Provided passage –
-*-*-

Note that the types of cores present in the cluster affect the severity of this erratum. If no Cortex-A75 cores are configured, then this reduces the severity to a Category C erratum.

#### **Conditions**

- 1. A core performs a read of a cache line.
- 2. The core evicts the line from its L1 and L2 cache without notifying the DSU (this is referred to as a silent eviction).
- 3. The core is powered down.
- 4. No other cores in the cluster have a copy of the cache line.
- 5. Another core in the cluster or another master accesses the cache line.
- 6. The core is powered up.
- 7. Another core in the cluster or another master accesses the cache line.

Version: 20.0

If these conditions are met, in combination with the configurations affected, then in some cases the DSU might cause loss of coherency for the cache line between the DSU and another master connected to the interconnect.

## **Implications**

If the erratum occurs, then the loss of coherency can lead to data corruption and in some systems potentially deadlock.

One of the conditions required is a silent eviction from a core. The conditions and implications therefore also depend on the type of cores present:

- For Cortex-A75, silent evictions are possible when heavy memory traffic causes internal buffers to fill up.
- For all other types of cores, a silent eviction is only possible when some types of uncorrectable ECC errors are detected. Therefore, the only implications for these cores are a small increase in detected uncorrected error (DUE) failure in time (FIT) rate.

#### Workaround

There is no workaround for this erratum.

# Category A (rare)

# 795148 DSU might fail to respond to a snoop

#### **Status**

Affects: DSU

Fault Type: Programmer Category A Rare Fault Status: Present in r0p0. Fixed in r0p1.

# Description

In rare situations, it is possible for the DSU to fail to respond to a snoop from the interconnect because of a livelock in the DSU, leading to a system deadlock.

# **Configurations Affected**

This erratum affects systems that have a coherent interconnect connected to the ACE master port.

-*-*-

Record excerpts –
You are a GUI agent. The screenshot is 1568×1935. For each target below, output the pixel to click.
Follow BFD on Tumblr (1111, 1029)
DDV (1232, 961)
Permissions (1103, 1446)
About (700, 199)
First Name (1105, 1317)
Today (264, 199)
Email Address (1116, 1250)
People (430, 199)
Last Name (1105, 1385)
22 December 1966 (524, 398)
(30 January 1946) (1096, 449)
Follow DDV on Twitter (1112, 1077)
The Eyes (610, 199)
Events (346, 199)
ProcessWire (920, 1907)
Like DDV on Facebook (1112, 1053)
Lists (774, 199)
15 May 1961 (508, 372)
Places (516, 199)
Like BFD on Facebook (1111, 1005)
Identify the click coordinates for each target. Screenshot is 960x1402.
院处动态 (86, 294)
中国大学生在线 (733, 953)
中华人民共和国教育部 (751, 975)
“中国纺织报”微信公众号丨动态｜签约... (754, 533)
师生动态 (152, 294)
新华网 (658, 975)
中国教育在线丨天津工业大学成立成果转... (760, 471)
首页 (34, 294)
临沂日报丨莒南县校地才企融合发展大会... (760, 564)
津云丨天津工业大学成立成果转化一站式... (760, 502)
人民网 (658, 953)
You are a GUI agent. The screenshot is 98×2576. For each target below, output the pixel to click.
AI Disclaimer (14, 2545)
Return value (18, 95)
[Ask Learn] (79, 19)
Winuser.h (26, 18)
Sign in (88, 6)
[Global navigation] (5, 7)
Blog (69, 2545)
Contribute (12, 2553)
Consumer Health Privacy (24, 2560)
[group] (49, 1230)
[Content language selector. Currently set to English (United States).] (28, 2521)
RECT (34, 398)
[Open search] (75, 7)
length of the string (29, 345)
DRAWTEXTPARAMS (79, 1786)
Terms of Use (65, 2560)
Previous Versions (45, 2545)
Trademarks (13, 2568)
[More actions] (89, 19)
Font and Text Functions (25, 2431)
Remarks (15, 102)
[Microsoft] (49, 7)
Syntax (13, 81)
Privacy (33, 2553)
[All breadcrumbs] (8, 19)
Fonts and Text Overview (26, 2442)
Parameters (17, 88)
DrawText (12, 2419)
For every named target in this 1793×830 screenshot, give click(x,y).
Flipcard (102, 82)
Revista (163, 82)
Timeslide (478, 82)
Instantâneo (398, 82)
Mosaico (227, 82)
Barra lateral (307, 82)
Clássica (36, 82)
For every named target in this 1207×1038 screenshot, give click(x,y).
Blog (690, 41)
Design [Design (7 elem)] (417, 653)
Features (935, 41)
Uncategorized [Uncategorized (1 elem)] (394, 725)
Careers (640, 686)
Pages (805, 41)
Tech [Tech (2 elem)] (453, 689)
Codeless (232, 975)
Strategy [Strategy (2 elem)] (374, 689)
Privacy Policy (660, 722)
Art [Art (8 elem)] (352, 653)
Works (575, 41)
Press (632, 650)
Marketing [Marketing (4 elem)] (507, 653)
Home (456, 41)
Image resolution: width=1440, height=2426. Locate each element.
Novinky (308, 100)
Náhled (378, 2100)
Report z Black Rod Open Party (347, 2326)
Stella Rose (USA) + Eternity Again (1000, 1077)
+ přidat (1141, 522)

-*-*-

Task description –
Please set down the DSU errata passage above word for word, from "Version: 20.0" up to and including "systems potentially deadlock.".

Final result –
Version: 20.0

If these conditions are met, in combination with the configurations affected, then in some cases the DSU might cause loss of coherency for the cache line between the DSU and another master connected to the interconnect.

## **Implications**

If the erratum occurs, then the loss of coherency can lead to data corruption and in some systems potentially deadlock.